[Screenshot grounding data]
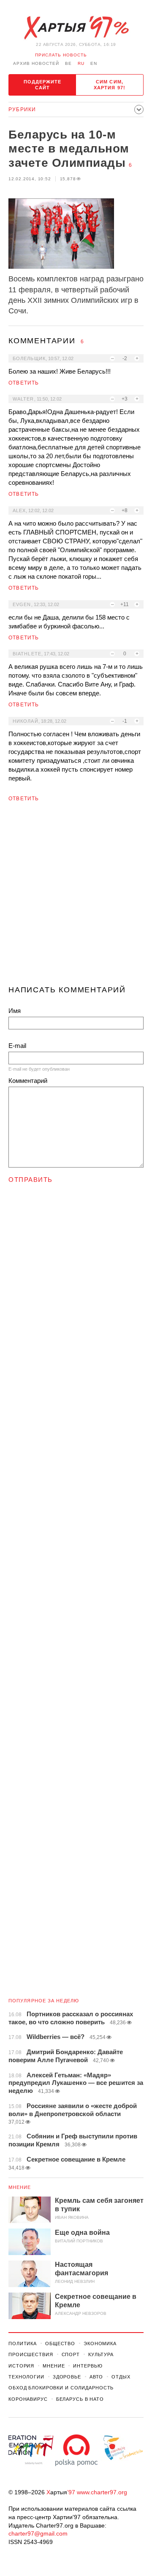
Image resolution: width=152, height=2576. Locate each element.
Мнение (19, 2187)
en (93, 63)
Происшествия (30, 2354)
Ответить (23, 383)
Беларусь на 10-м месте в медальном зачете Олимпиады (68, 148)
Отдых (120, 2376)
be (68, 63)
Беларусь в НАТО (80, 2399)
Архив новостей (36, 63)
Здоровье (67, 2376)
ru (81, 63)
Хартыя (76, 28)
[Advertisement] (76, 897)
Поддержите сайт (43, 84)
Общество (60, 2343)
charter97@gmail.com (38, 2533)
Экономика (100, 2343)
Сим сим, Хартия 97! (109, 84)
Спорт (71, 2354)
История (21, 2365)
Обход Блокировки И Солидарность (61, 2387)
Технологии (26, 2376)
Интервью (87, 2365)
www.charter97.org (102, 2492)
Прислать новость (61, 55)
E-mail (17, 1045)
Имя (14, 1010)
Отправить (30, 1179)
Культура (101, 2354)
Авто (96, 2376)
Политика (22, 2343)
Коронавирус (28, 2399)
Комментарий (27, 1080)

==

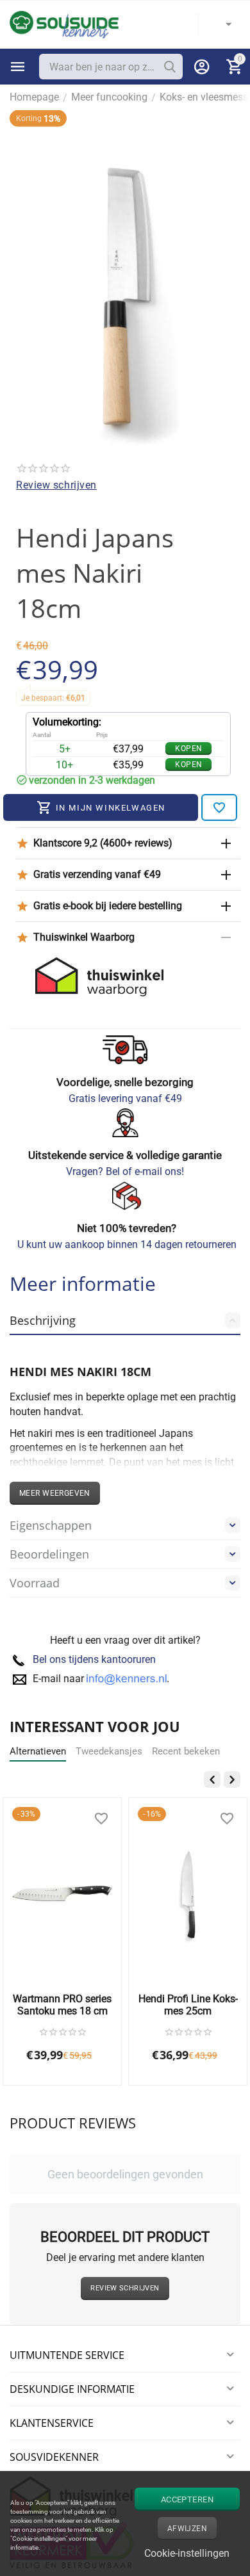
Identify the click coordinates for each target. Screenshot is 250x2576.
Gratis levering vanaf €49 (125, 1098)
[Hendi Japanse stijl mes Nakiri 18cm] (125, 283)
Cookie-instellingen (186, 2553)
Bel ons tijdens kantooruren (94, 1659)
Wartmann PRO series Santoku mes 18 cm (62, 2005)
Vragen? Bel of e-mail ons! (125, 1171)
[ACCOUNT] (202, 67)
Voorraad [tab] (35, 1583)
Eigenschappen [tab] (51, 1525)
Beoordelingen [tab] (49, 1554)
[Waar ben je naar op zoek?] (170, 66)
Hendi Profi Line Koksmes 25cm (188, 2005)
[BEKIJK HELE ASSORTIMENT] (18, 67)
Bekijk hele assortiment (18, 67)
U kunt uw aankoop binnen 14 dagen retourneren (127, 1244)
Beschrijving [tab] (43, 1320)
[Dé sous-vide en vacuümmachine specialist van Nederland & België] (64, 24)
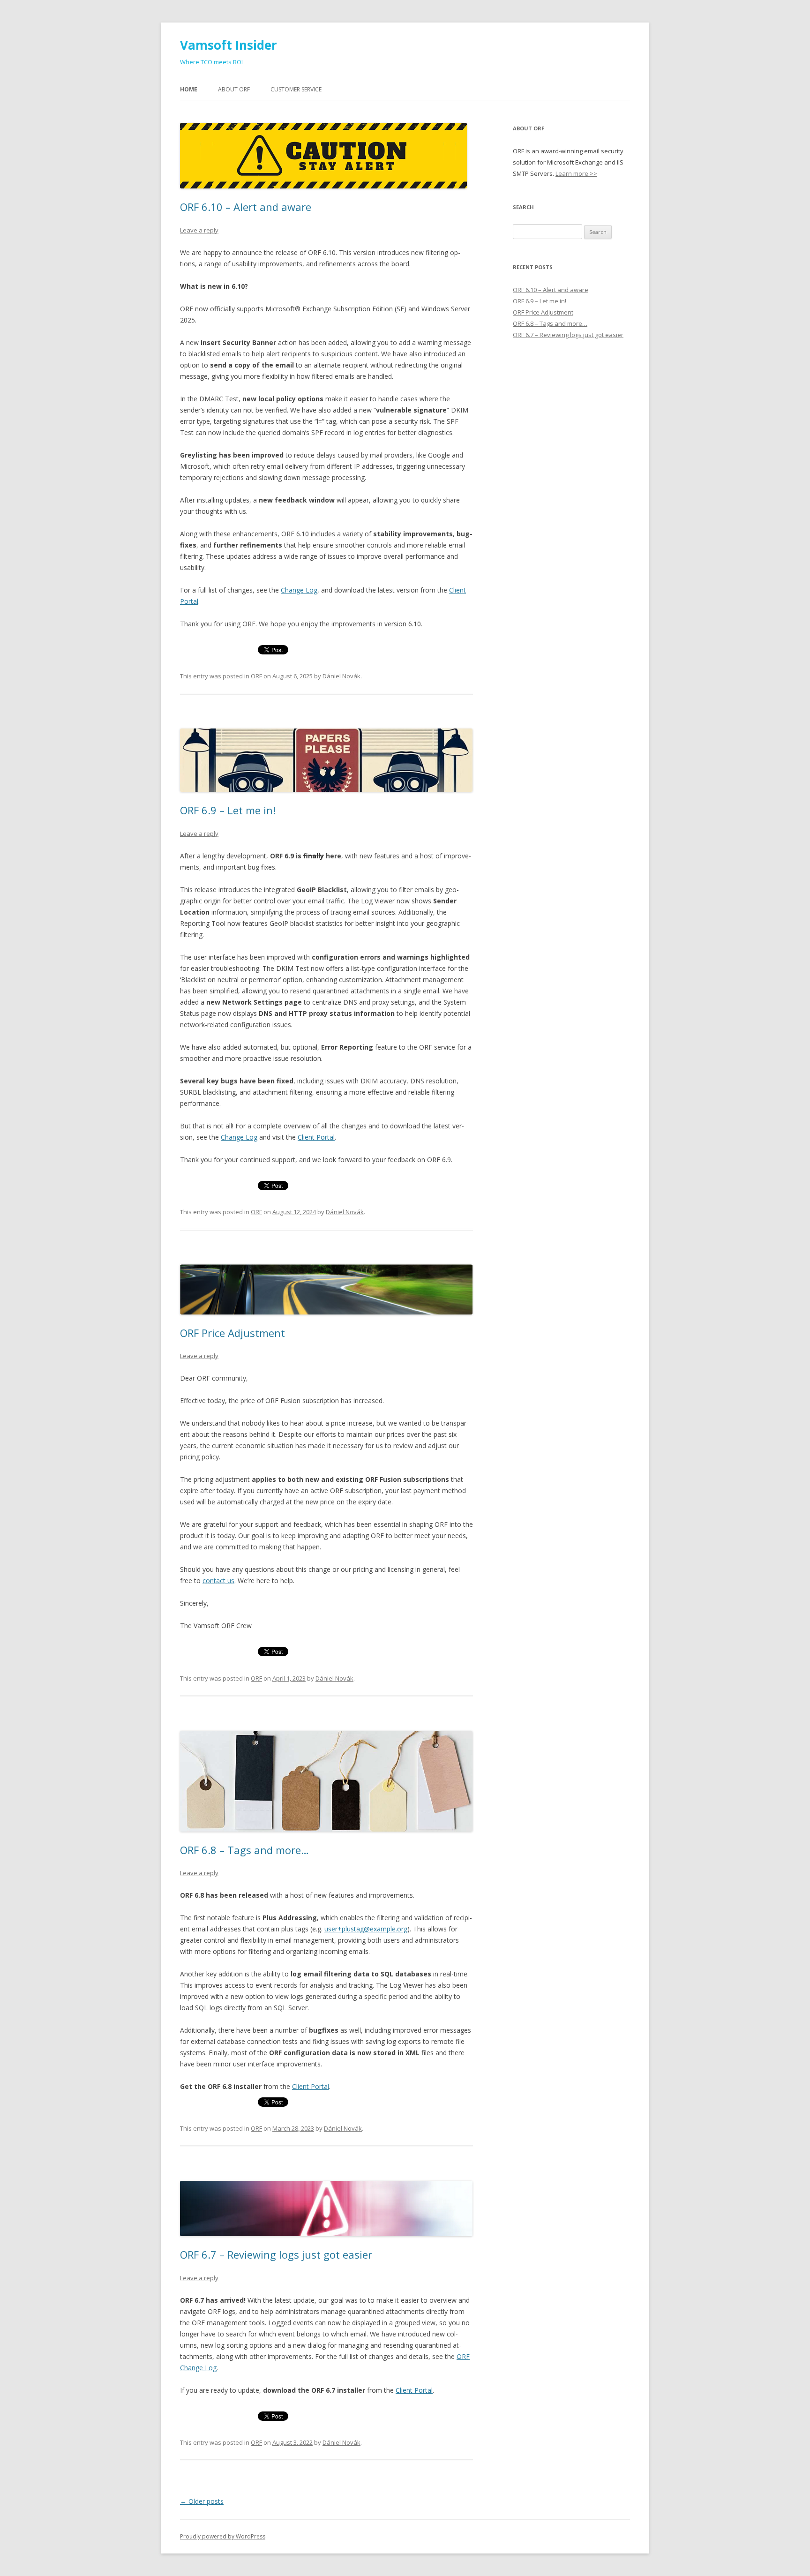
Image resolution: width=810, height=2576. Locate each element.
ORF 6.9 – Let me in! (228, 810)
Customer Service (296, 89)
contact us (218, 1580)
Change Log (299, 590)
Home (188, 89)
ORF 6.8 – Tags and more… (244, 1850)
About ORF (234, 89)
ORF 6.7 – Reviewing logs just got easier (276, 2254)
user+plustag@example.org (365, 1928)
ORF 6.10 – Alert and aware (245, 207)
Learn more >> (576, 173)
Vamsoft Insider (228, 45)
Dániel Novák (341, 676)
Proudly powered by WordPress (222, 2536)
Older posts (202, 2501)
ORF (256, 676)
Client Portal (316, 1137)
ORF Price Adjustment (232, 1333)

▶ [Your task] Give the exact lines, and only those, from the line containing "История (21, 2365)" through the line containing "Комментарий (27, 1080)" in the entries above.

▶ [Exercise answer]
История (21, 2365)
Обход Блокировки И Солидарность (61, 2387)
Технологии (26, 2376)
Интервью (87, 2365)
www.charter97.org (102, 2492)
Прислать новость (61, 55)
E-mail (17, 1045)
Имя (14, 1010)
Отправить (30, 1179)
Культура (101, 2354)
Авто (96, 2376)
Политика (22, 2343)
Коронавирус (28, 2399)
Комментарий (27, 1080)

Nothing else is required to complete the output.